Tiffany’s second acquisition is the nearly 11-carat rectangular-cut Muzo emerald. It is exceptional not only for its colour — a hypnotic, sunlit verdant green — but also for its extraordinary clarity: the stone has no fissures whatsoever and only microscopic inclusions that are characteristic of stones from the Colombian Muzo mine (named after the indigenous tribe that lived there before the Spanish arrived in the 16th century).

The stone was fashioned from a 293-carat rough crystal recovered in 2019 from the Puerto Arturo shaft of the Muzo mine, source of the best material. When the stone was offered to it, as part of a longstanding relationship with the mine, Tiffany seized the opportunity.

“It’s not a new thing,” says Tiffany president and chief executive Anthony Ledru of sourcing high-profile stones and the company’s heritage of gemstone discoveries. “[Founder] Charles Lewis Tiffany had the mindset of finding the finest gemstones in the world, for the most demanding clients in the world. To create astonishment. To see what’s never been seen, do what’s never been done. No price tag. Arctic diamonds are especially beautiful, and the Muzo emerald is the finest stone with the finest provenance. It’s all in Tiffany’s DNA.”

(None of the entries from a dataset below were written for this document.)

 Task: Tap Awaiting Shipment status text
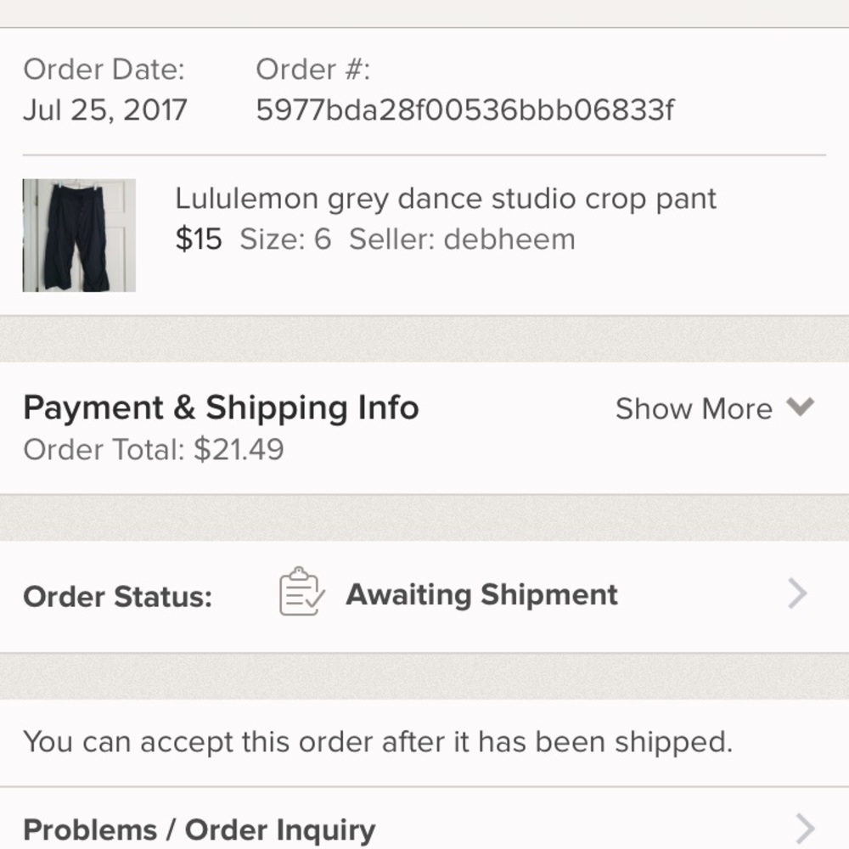481,594
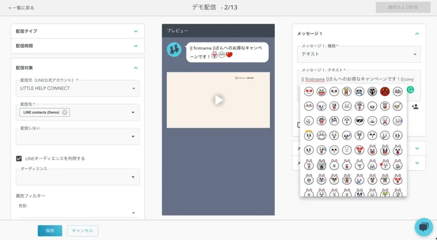Screen dimensions: 437x240
Task: Pick the heart-eyes face emoji in picker
Action: 309,92
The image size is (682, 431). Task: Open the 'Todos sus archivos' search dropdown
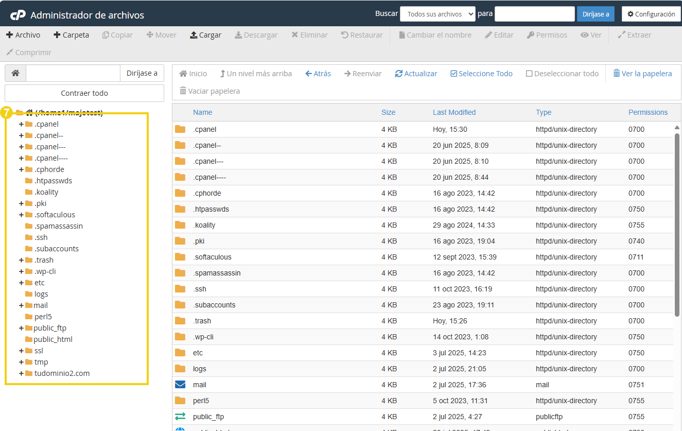437,14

For Reynolds, too, both the emerald and the yellow diamond help Tiffany promote its gemstone legacy and its tradition of bringing historic, royal gemstones first to the US, then the world. She also refers to George Frederick Kunz, Tiffany’s first chief gemologist, as “the founding father of American luxury”. The yellow diamond has echoes of the celebrated 128-carat Tiffany Diamond, an enduring Tiffany emblem, which was also a new discovery, in South Africa, in 1877.

Reynolds also cites the Tiffany emerald necklace, exhibited at the company’s Vision & Virtuosity exhibition last year in London, set with Colombian emeralds believed to have belonged to Queen Isabella II of Spain, and the 75-carat Hooker emerald, brought to Europe by conquistadors, sold to an Ottoman sultan, acquired by Kunz for Tiffany in 1911, and now in the Smithsonian Institution’s collection in Washington DC.

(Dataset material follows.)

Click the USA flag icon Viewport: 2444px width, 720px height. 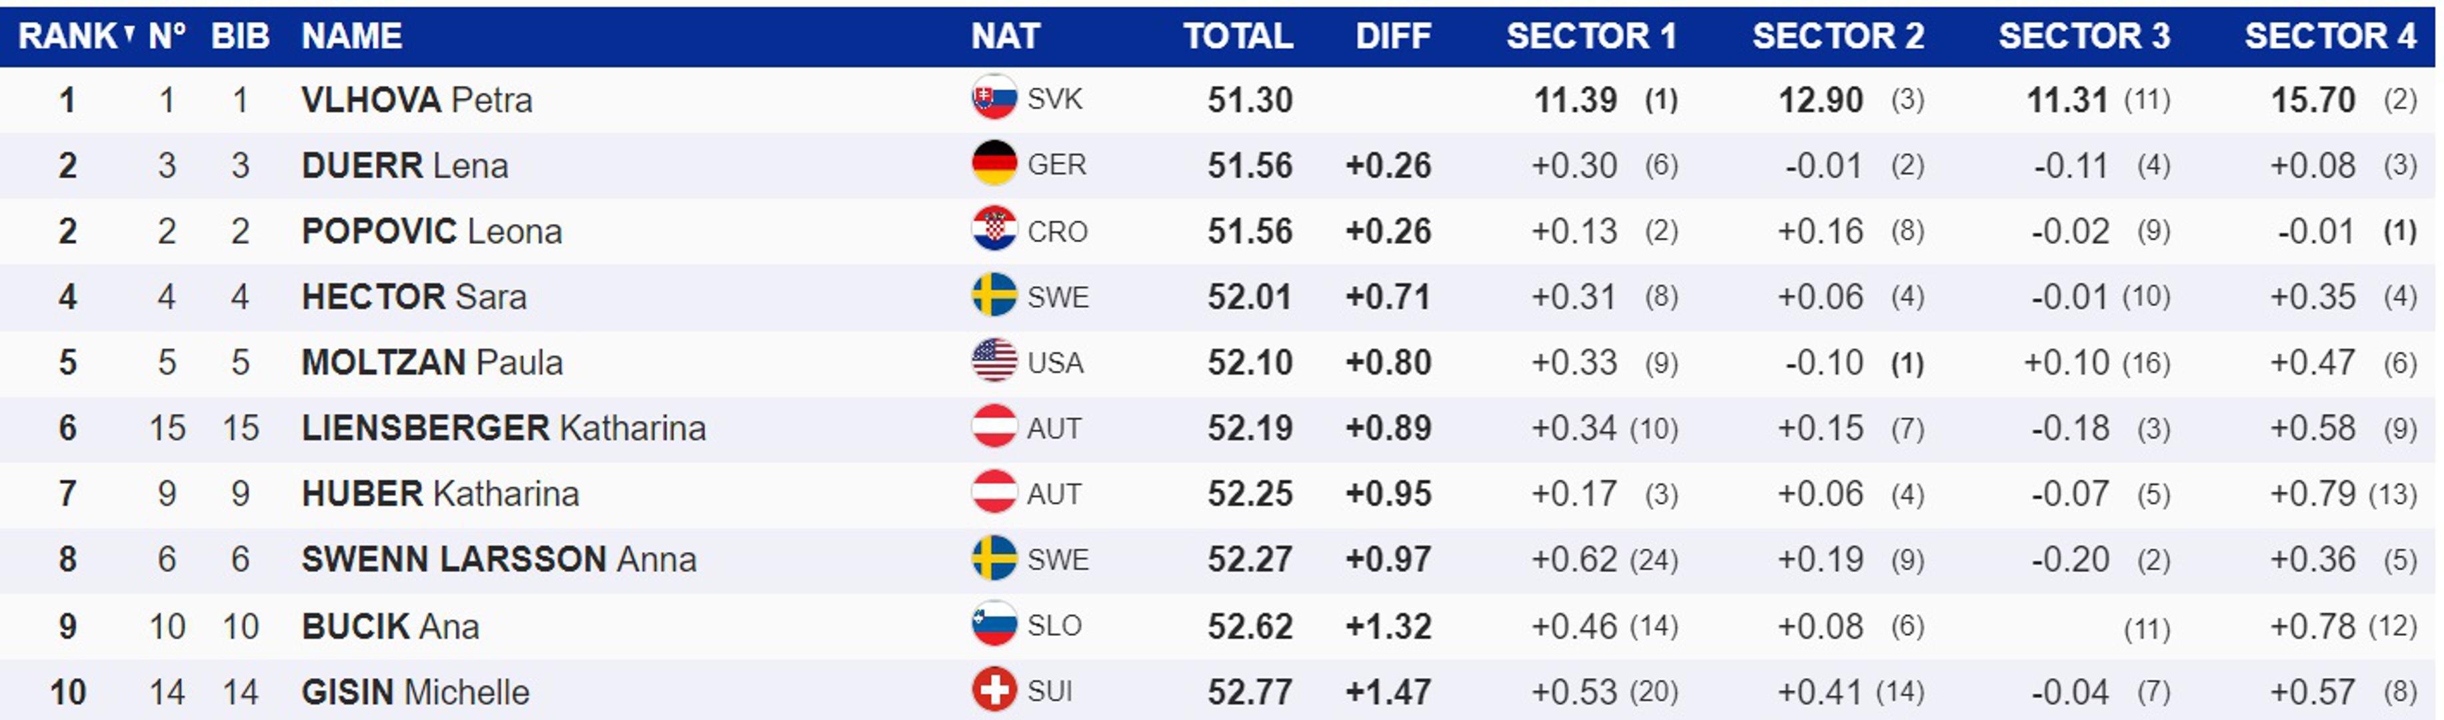993,362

This autumn, the Tiffany Muzo emerald will be shown as a loose stone to highlight its purity and allow the client to commission a bespoke jewel. The finished diamonds are destined for a Blue Book high-jewellery collection, and very likely for a design by Jean Schlumberger, the French high-society artist-jeweller, taken on by Tiffany’s then chair Walter Hoving in 1956 as the company’s first named designer. Schlumberger’s timelessly modern creations, reimagined today by Tiffany’s creative director, Nathalie Verdeille, are now the centrepiece of Tiffany’s high jewellery collections.

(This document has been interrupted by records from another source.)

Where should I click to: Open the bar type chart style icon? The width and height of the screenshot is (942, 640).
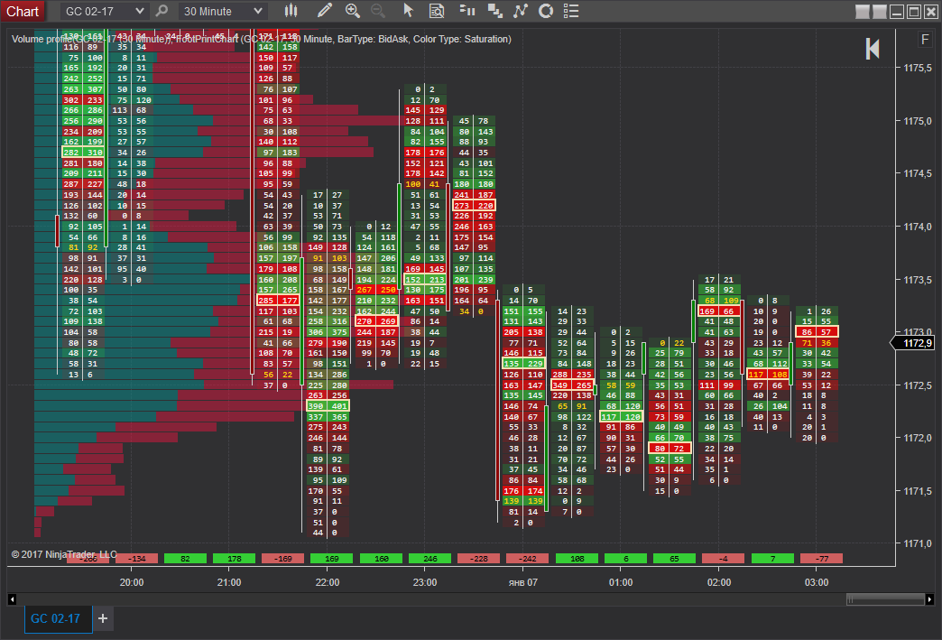291,11
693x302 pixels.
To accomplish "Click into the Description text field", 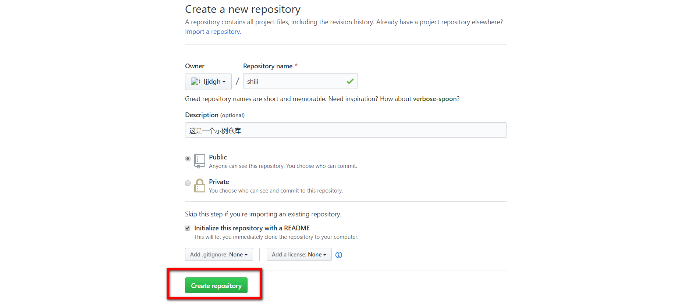I will tap(346, 130).
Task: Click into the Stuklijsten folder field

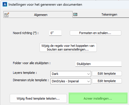Action: (99, 64)
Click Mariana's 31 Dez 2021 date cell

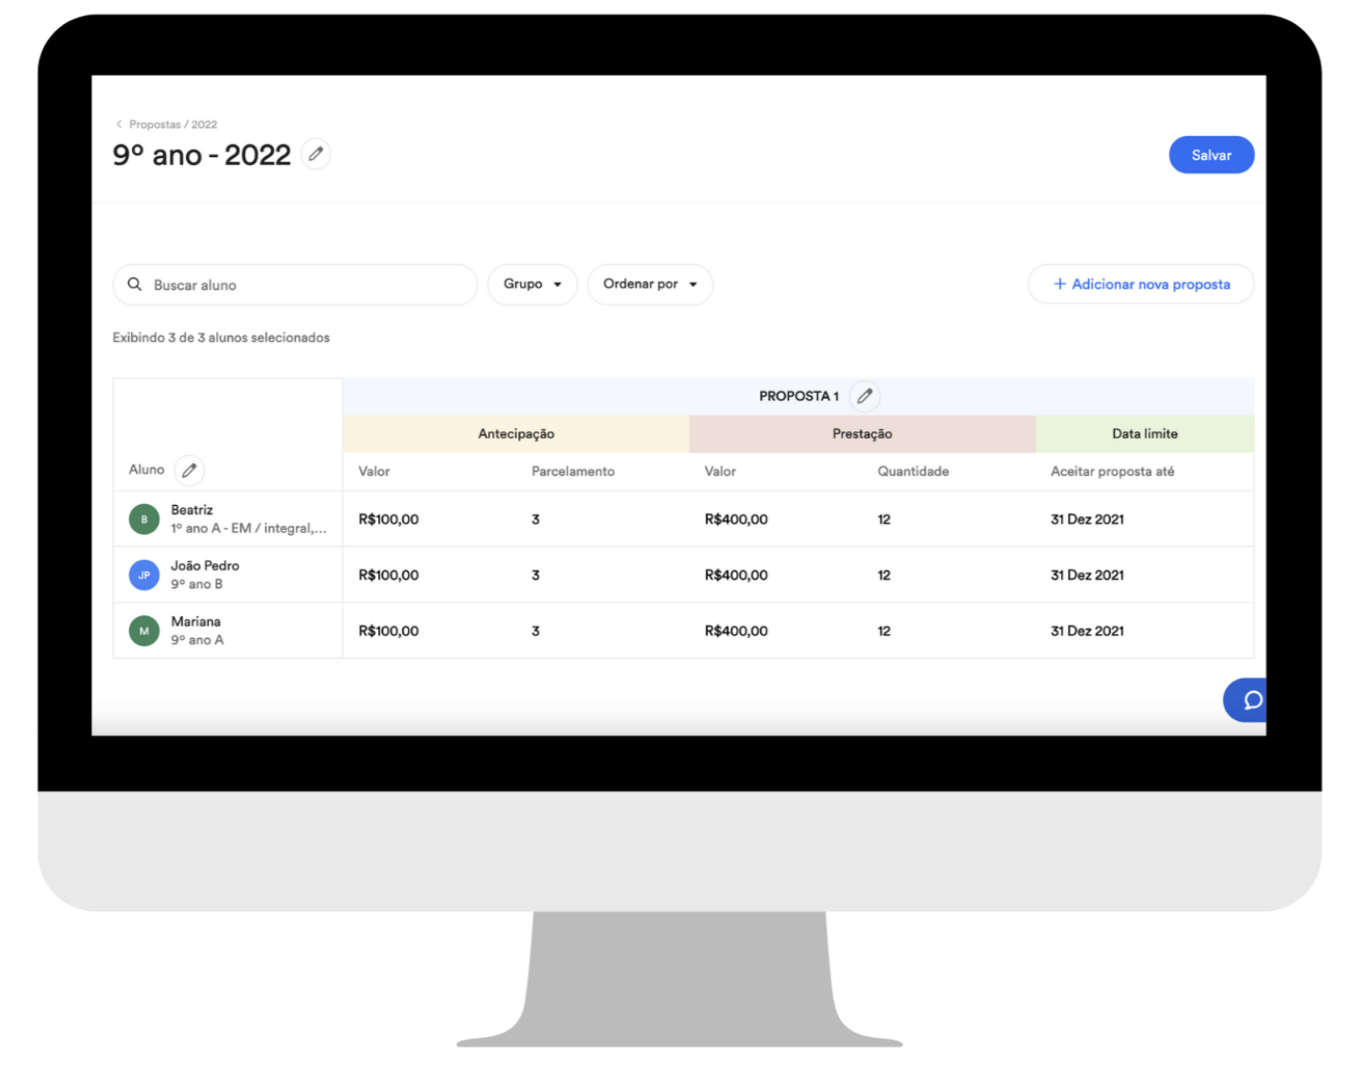1087,630
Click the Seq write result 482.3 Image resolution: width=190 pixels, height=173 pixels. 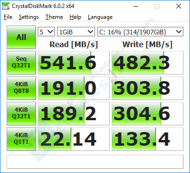[x=147, y=63]
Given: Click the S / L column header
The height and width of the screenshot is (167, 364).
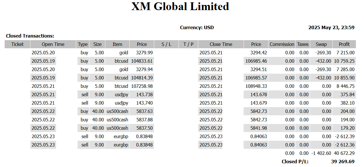Looking at the screenshot, I should click(166, 44).
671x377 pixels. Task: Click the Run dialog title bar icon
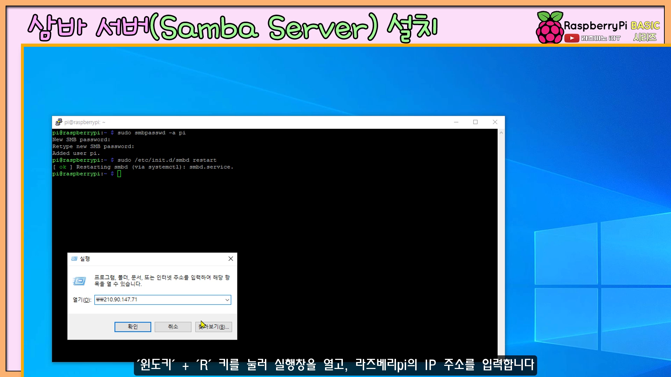74,259
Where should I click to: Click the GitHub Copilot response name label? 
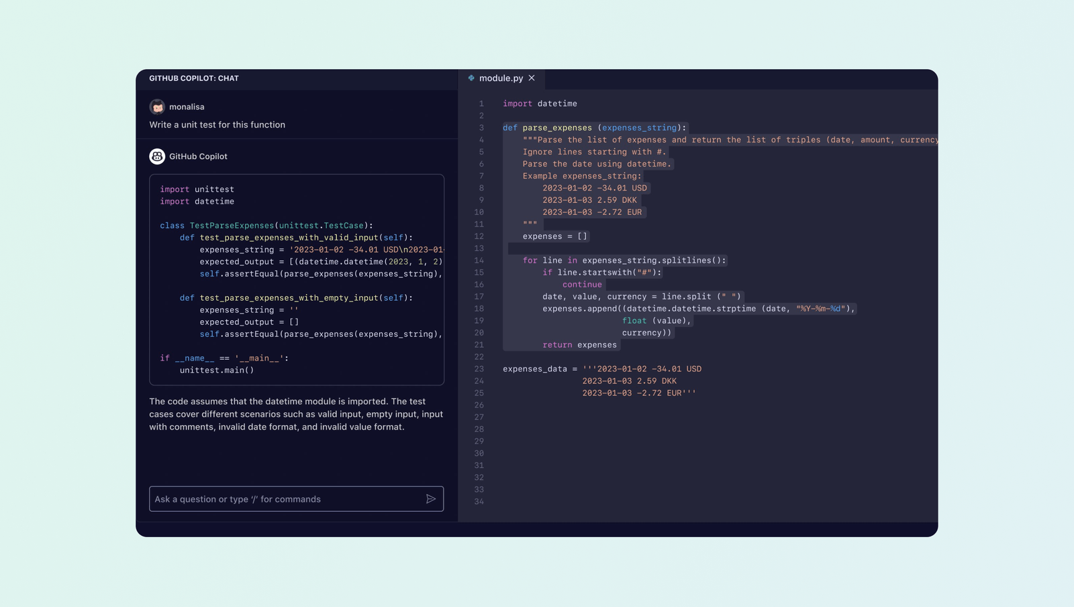click(198, 156)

Ledru regards Schlumberger as “the driving force that defined the style of high jewellery in 20th century America”. He is particularly fond of Schlumberger’s iconic and charmingly irreverent Bird on a Rock, a design that has recently taken flight again, breeding fresh iterations, including a new setting for the Tiffany diamond to celebrate the revamp of its Fifth Avenue Landmark flagship store this spring.

bejewelled version of a Bird on a Rock design
The 2023 version of the Schlumberger-designed Bird on a Rock

Days before the flagship New York store reopened, LVMH also announced the acquisition of a majority stake in the Platinum Invest group, which operates jewellery workshops in France. Ledru says that the deal, for an undisclosed sum, gives Tiffany the resources to excel at high jewellery by employing “superstar artisans”. Platinum Invest’s jewellers will continue to do work for other luxury brands outside LVMH.

Ledru’s objective is to restore the “aesthetic excitement” that has been so much part of Tiffany’s quest throughout its 186-year history. “We have the opportunity to write amazing new pages in the Tiffany story, and the ability to take it to the next level,” he says.


This article has been updated since original publication to clarify the location of the yellow diamond cutting.